We learned about microplastics and updated our worldviews? We saw the oceans become saturated with plastic waste and thought again?
People believed different things in the past because they had a different understanding of the world. Not sure why you would find that surprising or so contentious as to frame it as a purely radical action.
I think its a real hallmark of the conservative mind that it pathologizes the act of changing one's mind in the face of new evidence as some kind of fundamental weakness.
..while the liberals believe everything that has enabled them to live comfortable lives is harmful and fabricate "evidence" to support their destruction.
>We learned about microplastics and updated our worldviews?
What are the main sources of microplastics? These are various surface coatings, plastic interior elements, clothing.
But what are the efforts to combat plastic concentrated on? On plastic bags and bottles, plastic straws and dental floss. Seriously? This is less than a percent of plastic use, and this is plastic with a short lifespan. Use and throw away. Near-zero impact on the amount of microplastics in the environment and the environment itself.
Unlike furniture coatings or clothing that are used for decades, regularly exposed to sunlight, which literally knocks microplastic particles off the surface. But instead of fighting plastic coatings, what do the same people who are pushing the fight against plastic bags and straws tell us?
They order us to cover our houses with PLASTIC insulation! LIVE IN MULTILAYER PLASTIC THAT HAS BEEN USED FOR DECADES. But with a plastic straw for drinks. What a crazy joke aimed at clinical idiots.
The fight against plastic in its modern form is a radical totalitarian, destructive cult.

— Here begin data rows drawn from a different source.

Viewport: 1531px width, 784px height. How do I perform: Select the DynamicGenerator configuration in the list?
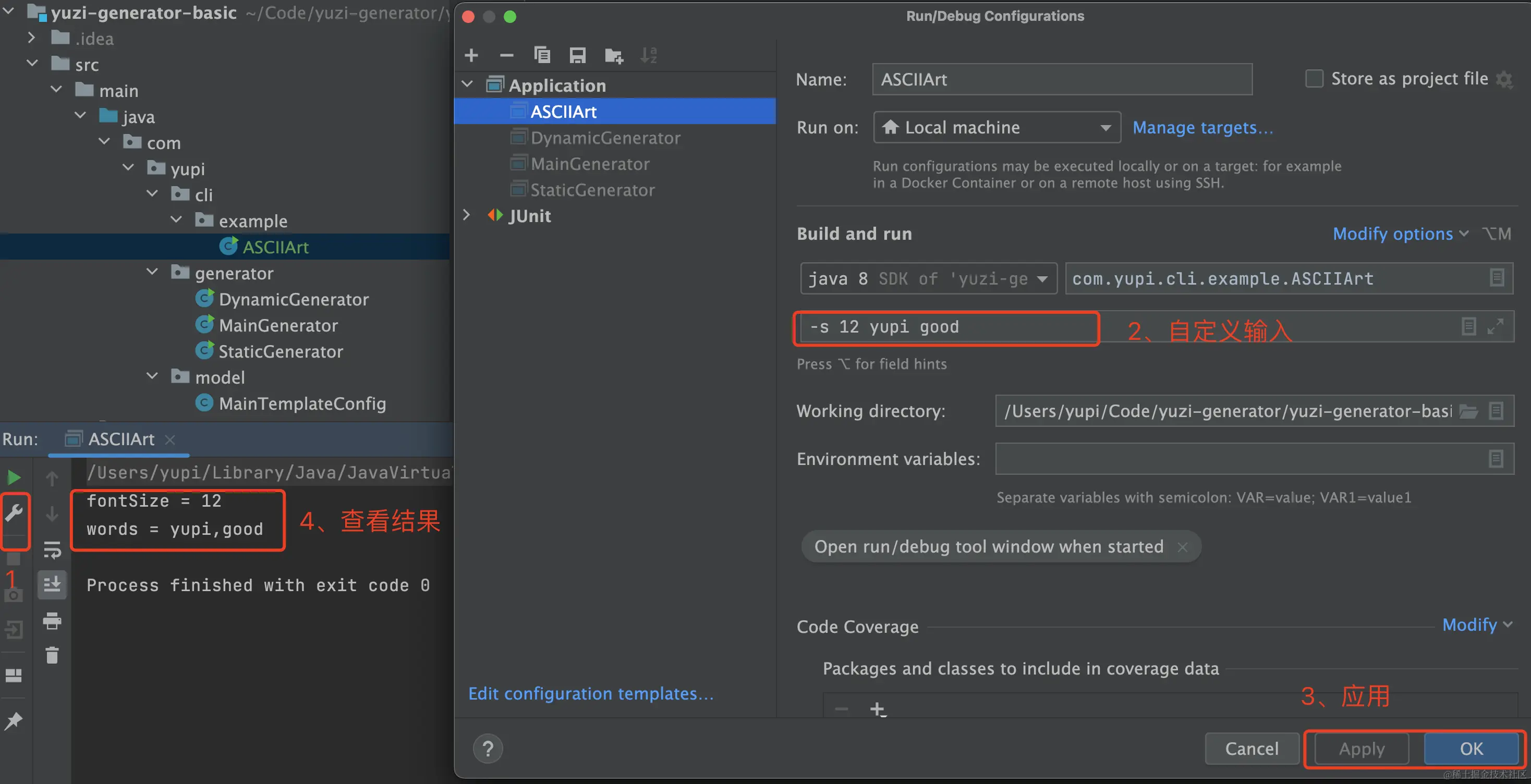coord(605,138)
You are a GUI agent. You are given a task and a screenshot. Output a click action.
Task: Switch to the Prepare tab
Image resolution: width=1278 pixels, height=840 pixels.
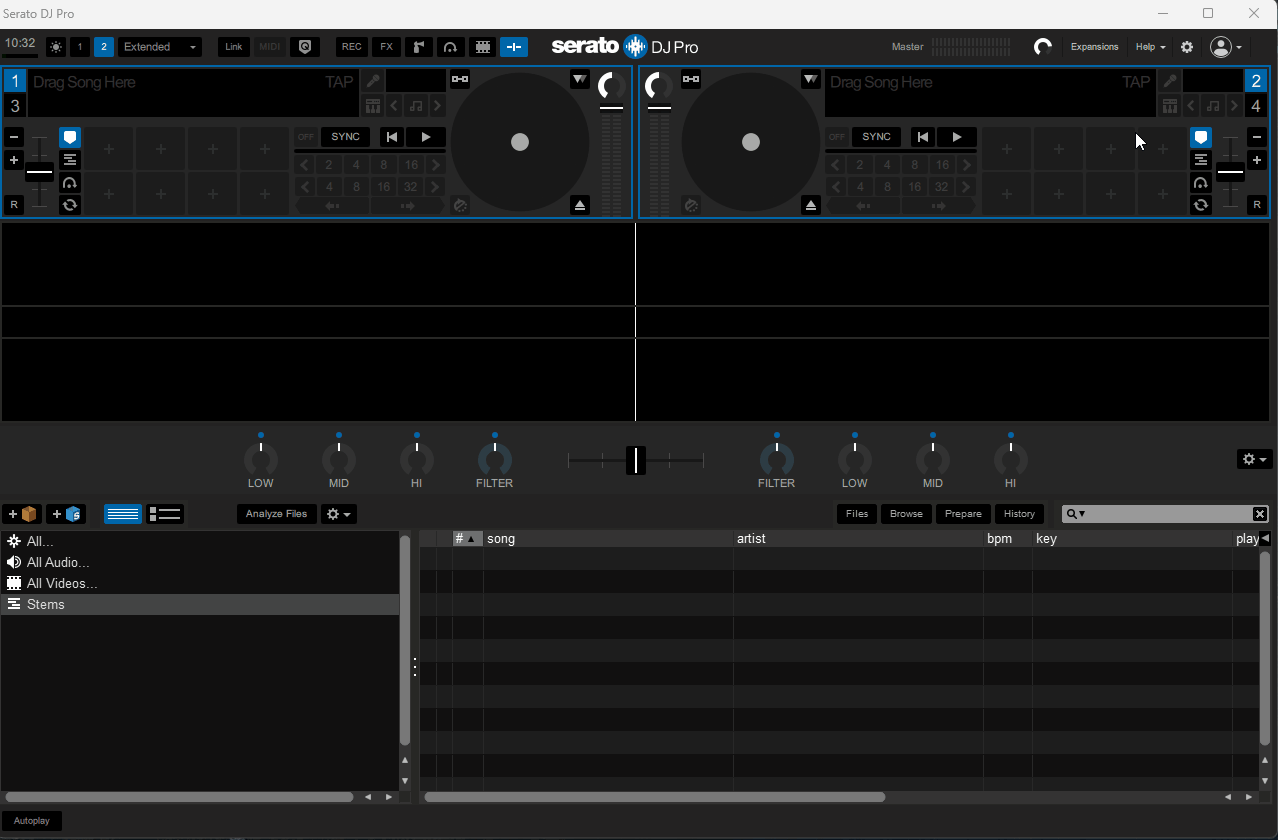pyautogui.click(x=962, y=513)
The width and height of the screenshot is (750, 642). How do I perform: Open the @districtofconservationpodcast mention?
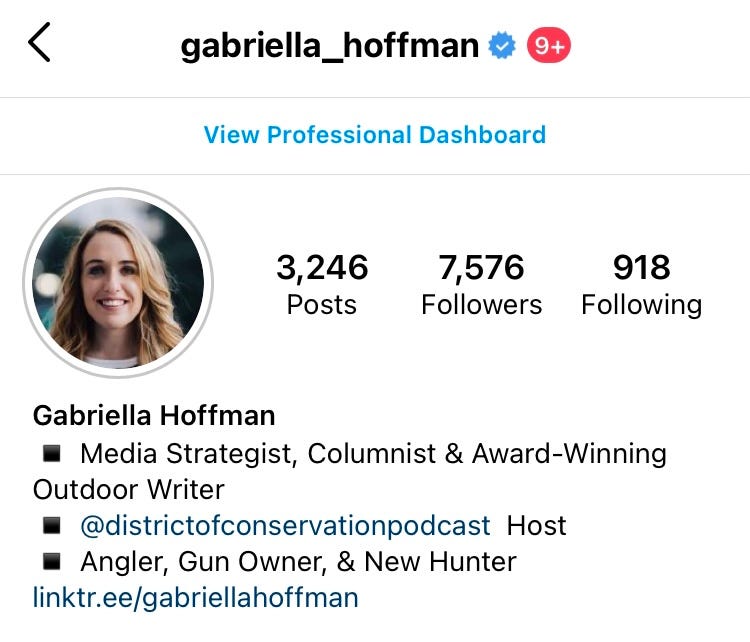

> We saw the oceans become saturated with plastic waste and thought again?
And instead of the cheapest, easiest and most effective way to deal with plastic (just throw it in the garbage pile where it will lie until the end of time with zero impact on the environment and zero microplastic emissions) the cultists make us do what?
They spend a ton of our money on their cultish plastic transformation and what not rituals that ultimately don't work and result in all that plastic ending up in the ocean.
> But what are the efforts to combat plastic concentrated on?
You've shifted the goalposts here. I was responding to the assertion "plastics were not a problem" and the implication that they still wouldn't be a problem if it weren't for "radical environmentalists."
You're agreeing with me that plastics are a problem but then creating a strawman in the idea that I believe current efforts to reduce plastic pollution are beyond criticism. I haven't taken this position.
Amen. And if microplastics were an actual threat to life, we would've known decades ago. They're just an omnipresent part of our environment now, and nothing to worry about just like RF.
What exactly makes an environmentalist "radical" in your mind? Is it reading studies about planetary boundaries and the effects on micro plastics pollution?
You mean the widely p-hacked studies? Scientific journals had already gotten political and stopped being publishers of truth long ago. The pandemic should've showed everyone that.
The fact that my comment isn't just downvoted but flagged is also very telling.
> Look back to the early 19th century if you want to know what it's like to live in a "world without plastic".
We're talking about reducing plastic use, which is crazy high nowadays, not full scale elimination. I remember going to the store in the eighties and nineties and sure, there was plastic, but the packaging wasn't three layers of plastics just to get the thing out. Use less, recycle what you do use, prevent it from getting into the environment and crumbling into microplastic pollution. PET can be recycled once of twice, but the other stuff is hopeless. Most other materials are just more recyclable, that's just a fact. rubber, cork, ceramic, plaster, tin, aluminum, paper, cartboard, glass, wax, etc... there's plenty of viable industrial scale materials depending on the usecase.
It’s the people caring about our environment and food systems, got it that are the problem got it. I feel pity for you for being so out of touch with reality.
It's the people who don't realise how much progress there's been and how they've been able to live the lives they have, precisely because of advances in plastics and other materials science, who are "out of touch with reality".